"The lure of Afghanistan is too much to resist for Captain Doug Beattie, the decorated veteran, who plans to return to Helmand as a reservist less than two years after quitting the Army.Don't stop reading this right now but make a note to read an abstract from his book 'An ordinary Soldier' to get a flavour of the man.
The officer and author told The Times he believed that the success or failure of the campaign would be decided in the next 12 months and that he wanted to play a part, much to the displeasure of his wife. She had hoped her husband would give up his frontline aspirations once he retired.

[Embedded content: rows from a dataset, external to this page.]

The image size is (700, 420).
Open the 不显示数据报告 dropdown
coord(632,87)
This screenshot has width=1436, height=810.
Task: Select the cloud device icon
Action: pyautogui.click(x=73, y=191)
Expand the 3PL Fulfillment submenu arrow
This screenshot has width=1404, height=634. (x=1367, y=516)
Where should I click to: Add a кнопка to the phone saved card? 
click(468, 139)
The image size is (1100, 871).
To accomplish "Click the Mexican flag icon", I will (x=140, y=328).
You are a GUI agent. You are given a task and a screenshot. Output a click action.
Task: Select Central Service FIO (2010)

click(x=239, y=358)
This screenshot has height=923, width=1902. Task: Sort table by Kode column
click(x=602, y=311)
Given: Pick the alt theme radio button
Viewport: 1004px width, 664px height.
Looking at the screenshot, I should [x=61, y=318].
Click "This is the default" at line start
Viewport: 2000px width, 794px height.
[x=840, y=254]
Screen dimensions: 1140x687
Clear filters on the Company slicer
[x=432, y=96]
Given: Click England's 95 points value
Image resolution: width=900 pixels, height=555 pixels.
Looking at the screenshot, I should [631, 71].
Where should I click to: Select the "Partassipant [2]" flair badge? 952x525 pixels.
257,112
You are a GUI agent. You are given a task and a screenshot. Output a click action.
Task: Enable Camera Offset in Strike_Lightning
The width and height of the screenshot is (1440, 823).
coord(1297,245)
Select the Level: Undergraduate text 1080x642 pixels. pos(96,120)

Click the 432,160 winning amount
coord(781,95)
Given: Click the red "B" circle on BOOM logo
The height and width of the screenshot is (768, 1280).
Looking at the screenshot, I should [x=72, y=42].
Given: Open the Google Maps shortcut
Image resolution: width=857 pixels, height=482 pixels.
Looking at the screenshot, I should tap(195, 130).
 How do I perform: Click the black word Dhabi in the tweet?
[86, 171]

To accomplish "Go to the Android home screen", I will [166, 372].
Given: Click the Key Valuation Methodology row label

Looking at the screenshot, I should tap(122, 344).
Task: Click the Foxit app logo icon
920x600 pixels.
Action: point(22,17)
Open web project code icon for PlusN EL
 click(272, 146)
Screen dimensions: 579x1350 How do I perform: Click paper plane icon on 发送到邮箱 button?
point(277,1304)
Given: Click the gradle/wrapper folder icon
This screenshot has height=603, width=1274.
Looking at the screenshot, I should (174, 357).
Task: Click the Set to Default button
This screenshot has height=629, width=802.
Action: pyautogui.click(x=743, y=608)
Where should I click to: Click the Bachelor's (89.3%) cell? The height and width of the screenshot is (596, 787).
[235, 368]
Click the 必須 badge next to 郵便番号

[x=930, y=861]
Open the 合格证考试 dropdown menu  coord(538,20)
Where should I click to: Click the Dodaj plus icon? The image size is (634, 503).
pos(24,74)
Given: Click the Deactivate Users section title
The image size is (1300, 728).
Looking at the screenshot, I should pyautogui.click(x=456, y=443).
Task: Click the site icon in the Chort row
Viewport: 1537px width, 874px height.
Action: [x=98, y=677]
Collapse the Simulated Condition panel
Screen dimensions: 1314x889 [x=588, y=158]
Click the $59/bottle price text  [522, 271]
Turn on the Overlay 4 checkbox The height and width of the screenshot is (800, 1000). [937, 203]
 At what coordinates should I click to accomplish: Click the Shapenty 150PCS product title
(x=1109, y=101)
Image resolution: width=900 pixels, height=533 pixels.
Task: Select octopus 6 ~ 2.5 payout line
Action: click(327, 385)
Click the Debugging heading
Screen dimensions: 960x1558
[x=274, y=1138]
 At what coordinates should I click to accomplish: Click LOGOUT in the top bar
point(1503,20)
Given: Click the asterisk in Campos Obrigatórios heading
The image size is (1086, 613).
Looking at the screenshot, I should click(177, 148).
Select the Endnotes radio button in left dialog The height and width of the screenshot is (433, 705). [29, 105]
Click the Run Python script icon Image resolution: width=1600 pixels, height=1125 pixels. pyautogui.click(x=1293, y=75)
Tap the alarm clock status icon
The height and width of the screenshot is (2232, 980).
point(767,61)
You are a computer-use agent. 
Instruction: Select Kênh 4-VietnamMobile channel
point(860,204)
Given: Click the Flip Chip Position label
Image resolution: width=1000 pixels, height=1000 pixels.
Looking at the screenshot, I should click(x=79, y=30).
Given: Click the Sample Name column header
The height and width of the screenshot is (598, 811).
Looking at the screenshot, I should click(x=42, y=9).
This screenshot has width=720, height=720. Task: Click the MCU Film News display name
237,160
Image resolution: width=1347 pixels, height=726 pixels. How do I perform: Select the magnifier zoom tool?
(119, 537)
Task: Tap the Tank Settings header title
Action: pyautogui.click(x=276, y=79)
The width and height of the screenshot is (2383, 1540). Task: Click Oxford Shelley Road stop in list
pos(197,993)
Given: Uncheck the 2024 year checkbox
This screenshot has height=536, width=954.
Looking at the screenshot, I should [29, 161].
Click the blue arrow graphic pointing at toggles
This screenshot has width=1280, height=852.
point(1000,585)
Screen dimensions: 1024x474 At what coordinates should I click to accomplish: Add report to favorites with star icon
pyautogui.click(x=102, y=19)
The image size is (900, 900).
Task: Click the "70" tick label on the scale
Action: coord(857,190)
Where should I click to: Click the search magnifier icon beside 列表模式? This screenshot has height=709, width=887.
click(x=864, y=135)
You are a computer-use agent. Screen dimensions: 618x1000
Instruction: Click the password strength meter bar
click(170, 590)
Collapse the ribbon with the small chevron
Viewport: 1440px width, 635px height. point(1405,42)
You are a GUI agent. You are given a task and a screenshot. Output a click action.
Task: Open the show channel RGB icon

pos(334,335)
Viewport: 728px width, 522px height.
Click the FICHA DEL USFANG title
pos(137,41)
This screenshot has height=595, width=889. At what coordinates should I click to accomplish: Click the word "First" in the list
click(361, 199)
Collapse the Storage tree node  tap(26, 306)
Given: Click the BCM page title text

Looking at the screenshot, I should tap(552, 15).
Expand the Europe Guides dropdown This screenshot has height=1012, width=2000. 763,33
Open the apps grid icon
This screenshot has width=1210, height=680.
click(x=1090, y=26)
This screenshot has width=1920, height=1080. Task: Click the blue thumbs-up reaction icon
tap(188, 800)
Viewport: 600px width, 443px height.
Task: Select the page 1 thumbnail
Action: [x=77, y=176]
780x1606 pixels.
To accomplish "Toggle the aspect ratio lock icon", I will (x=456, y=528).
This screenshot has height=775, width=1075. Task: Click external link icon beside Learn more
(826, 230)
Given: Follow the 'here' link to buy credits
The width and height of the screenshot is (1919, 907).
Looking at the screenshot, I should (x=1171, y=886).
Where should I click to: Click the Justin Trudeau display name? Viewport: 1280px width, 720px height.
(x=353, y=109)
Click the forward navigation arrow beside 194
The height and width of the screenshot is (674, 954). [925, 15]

"Afghanistan gets under your skin, the people get under your skin," said Captain Beattie, 44, who served in Helmand province with the Royal Irish Regiment in 2006 and again in 2008. On the second tour, he and four other British soldiers were sent with only 95 Afghan troops on a deadly and ultimately doomed mission to secure the town of Marja, the focus of a big offensive earlier this year involving thousands of US and Afghan forces."
I felt that I knew quite a bit about Beattie. He was the RSM to Lt Colonel Tim Collins when that officer made his 'Henry V at Agincourt' speech prior to advancing to battle in Iraq. Only once in my own military career did my role and task approach that of an Infantry RSM and I had immediate doubts about the Irishman's oratory.The RSM later detailed his thoughts in his book but these were rejected by his former CO.
This preamble is intended to show my respect and admiration for Beattie as a soldier. In the Times he is quoted "Then after six months of heavy fighting you just want to leave the place (Afghanistan) alive with your men. When someone says to you do you want to go back? your natural response is 'I'm never going back to that place. And I have said that many times. But a couple of monmths later, when things calm down, it's in your blood. You can see the good you've done when you were there and you start to consider "Well, could I have done more? Could I help more? Am I needed? And that's why I am going back"
In that abstract along is the core of my sadness. I recognise what he is saying. I got through being in Northern Ireland by using the mantra 'your Mother did not raise you to die in Ireland' and it maybe a time or two saved me from doing something the reckless side of unwise. Yet - you know - I would return this instant to the very bloody days of 70-72 were I able. Because I have in the past recognised this as irrational I spent some time examining myself and think I have an answer.
A major part of a soldier's basic and ongoing training is conditioning. Most of the population deeply resists killing another human.
Modern military training allegedly overrides this instinct, by: using man-shaped targets instead of bulls-eye targets, practicing and drilling how soldiers would actually fight, dispersing responsibility for the killing throughout the group and displacing responsibility for the killing onto an authority figure, i.e. the commanding officer and the military hierarchy. (See the Milgram experiment)
This initial preparation of men who will be required to pull some form of trigger and to kill another human being does not always take deep route in the psyche of man. It may be dissipated following actual battle-field conditions. This lays the soldier open to another known physical and mental condition. 'Survivor Guilt' is recognised as a constituent of PTSD. This syndrome is a mental condition that occurs when a person perceives himself or herself to have done wrong by surviving a traumatic event. It may be found among survivors of combat, natural disasters, epidemics, among the friends and family of those who have committed suicide, and in non-mortal situations among those whose colleagues are laid off. It gets those whose bravery is beyond doubt -
World War II Medal of Honour recipient, and actor, Audie Murphy is said to have suffered survivor's guilt during the years after his return to the United States after the injury that put him out of the Army. He is said to have slept with a gun under his pillow for nearly 25 years, and talked frequently about those that had died in his unit, even though there was nothing he could have done to prevent their deaths.
That is what makes me sad. Beattie is beyond doubt a brave man and has nothing to prove to us. He was most definitely a survivor of incidents where men under his command were killed in sudden and traumatic circumstances. I do suspect that he has that guilt and will continue to carry it even when he gets back to Afghanistan - it may even make him more liable to do something that will increase his personal risk.
y feelings about Afghanistan are clear - there is nothing there that is worth one more single drop of English - or, indeed any foreign - blood. There is much more the gallant RSM could do here in this country.